__ABOUT THIS EXERCISE__: Skip the pictures and write out, word for word, the lines below from the one with "Abort the running paragraph" through the one with "Image resolution: width=1400", inclusive.

== RECORDS FOR THE TASK

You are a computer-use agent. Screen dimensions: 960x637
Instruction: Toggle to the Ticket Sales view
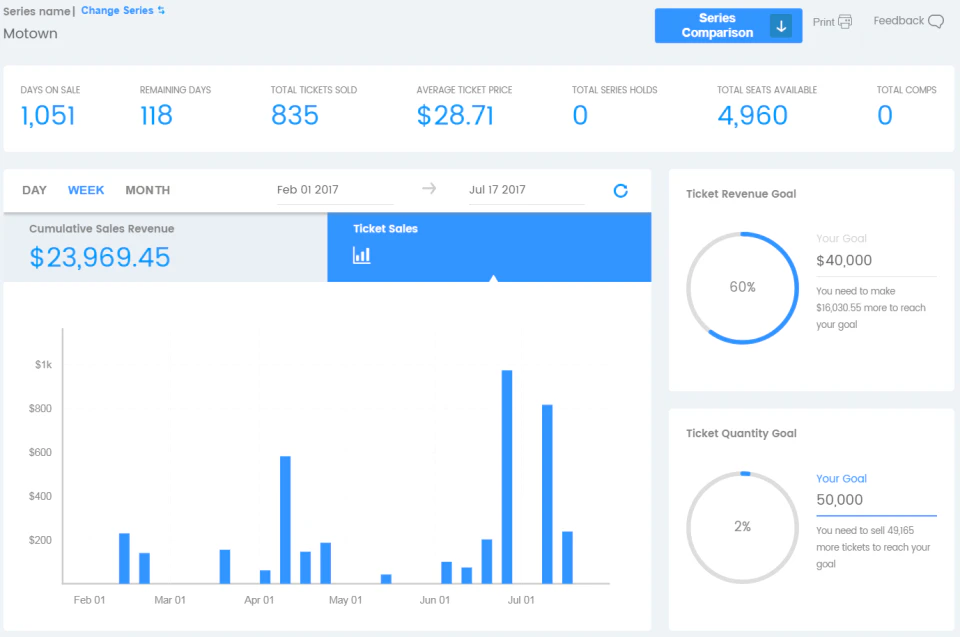pyautogui.click(x=489, y=246)
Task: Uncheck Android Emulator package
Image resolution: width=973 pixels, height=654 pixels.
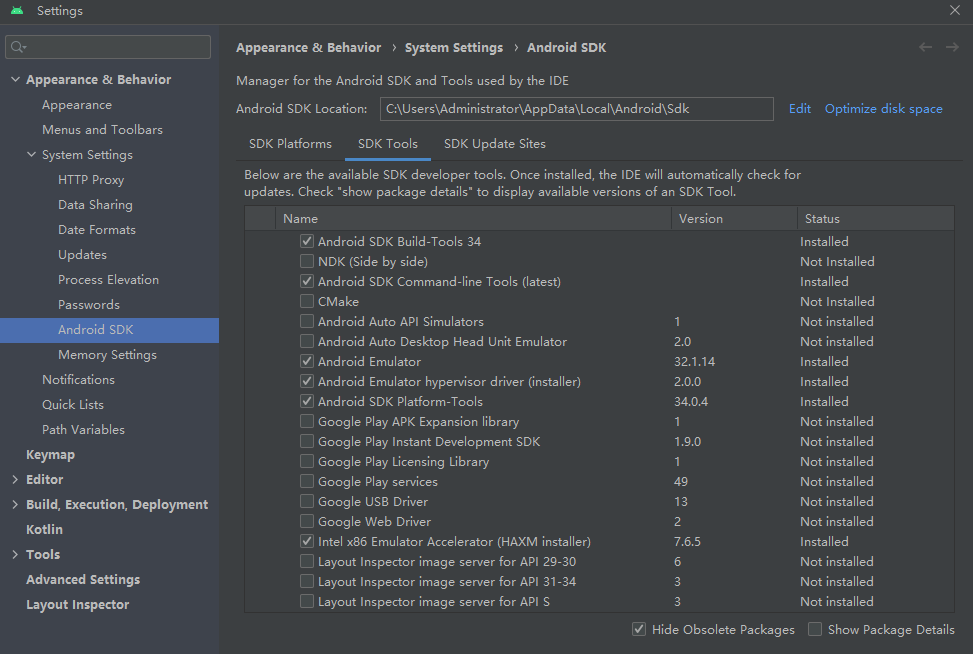Action: point(307,362)
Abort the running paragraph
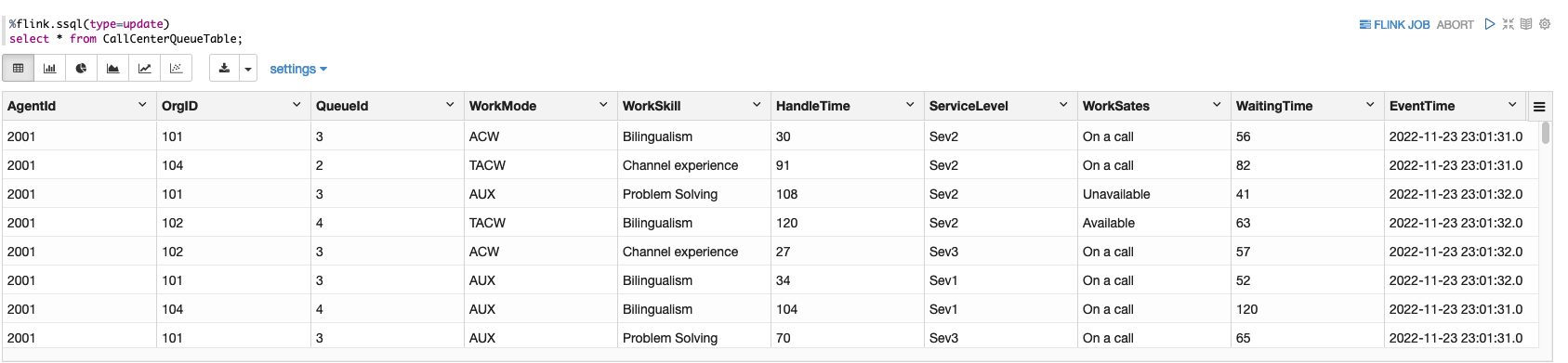Viewport: 1568px width, 363px height. [x=1456, y=25]
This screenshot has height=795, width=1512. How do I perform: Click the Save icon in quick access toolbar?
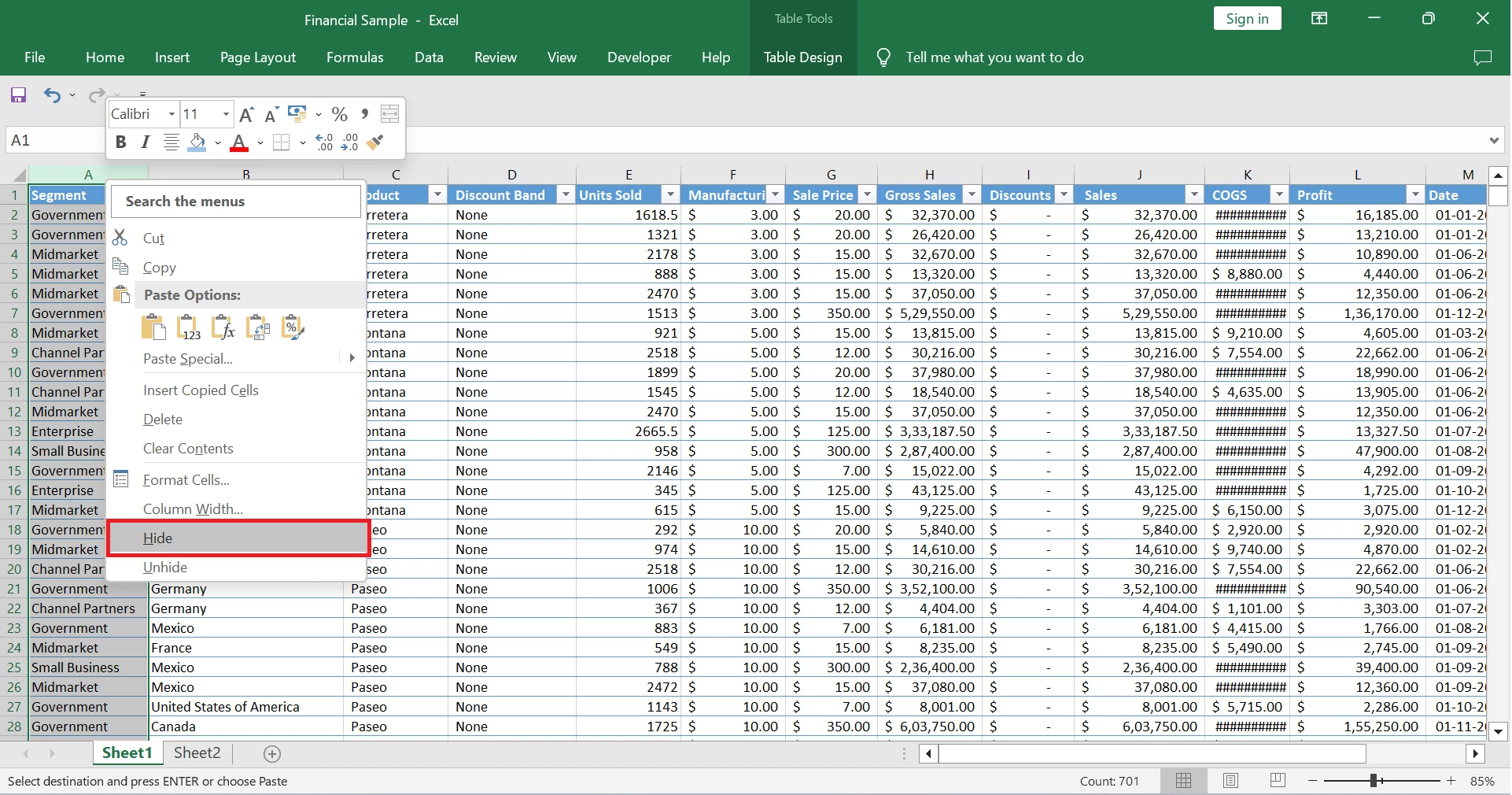pos(18,95)
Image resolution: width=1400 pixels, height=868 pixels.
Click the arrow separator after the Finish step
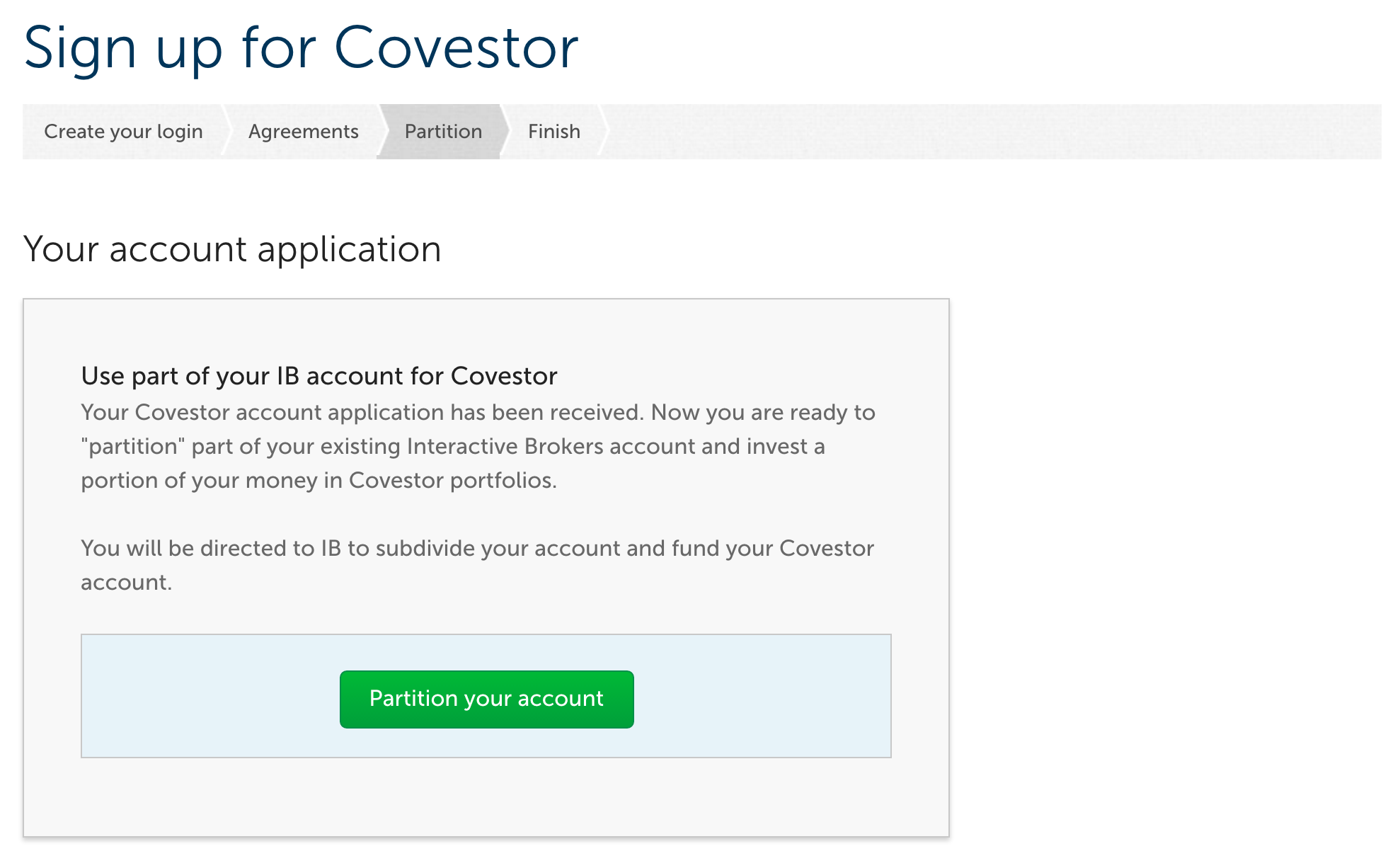tap(604, 132)
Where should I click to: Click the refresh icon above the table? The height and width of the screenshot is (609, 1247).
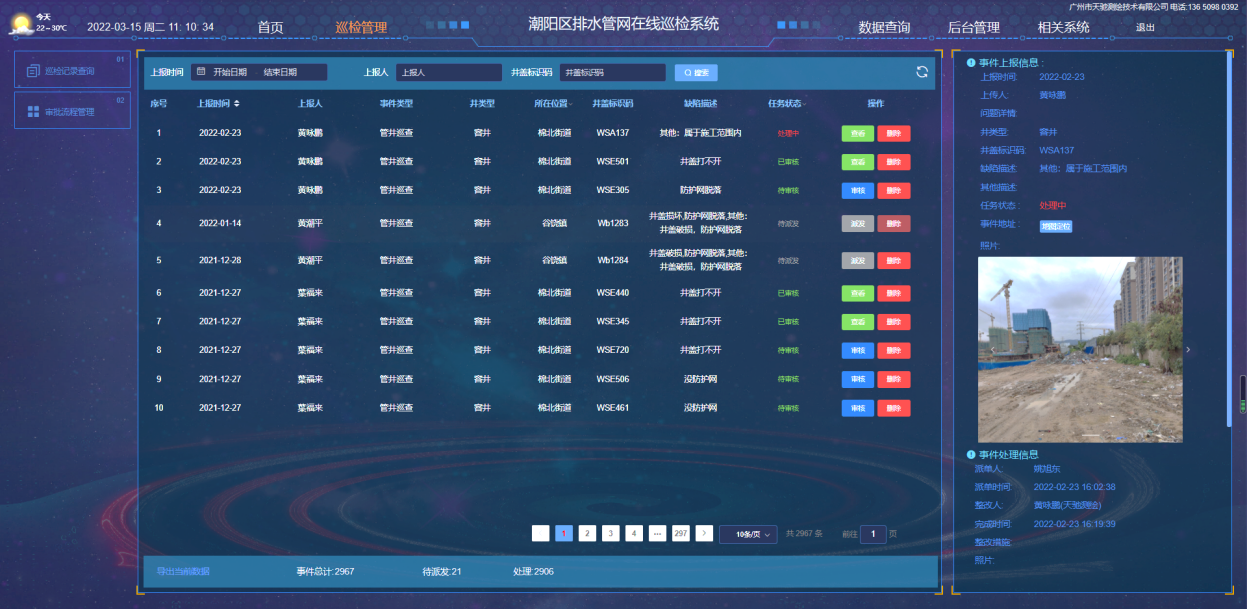(x=921, y=72)
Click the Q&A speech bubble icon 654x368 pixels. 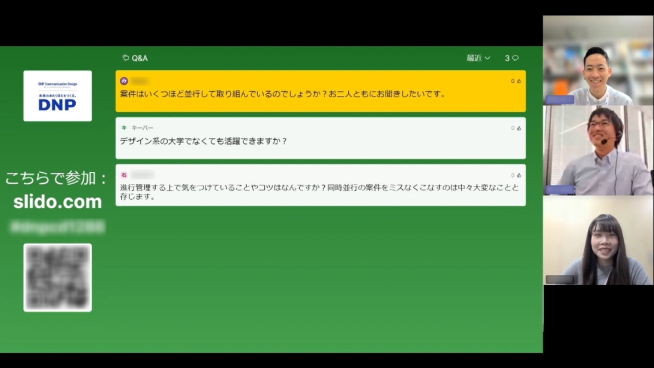point(126,58)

====

__RESPONSE FOR THIS EXERCISE__:
Abort the running paragraph
Viewport: 1568px width, 363px height. [x=1456, y=25]
This screenshot has height=795, width=1512. How do I perform: Click the Save icon in quick access toolbar?
pos(18,95)
Image resolution: width=1400 pixels, height=868 pixels.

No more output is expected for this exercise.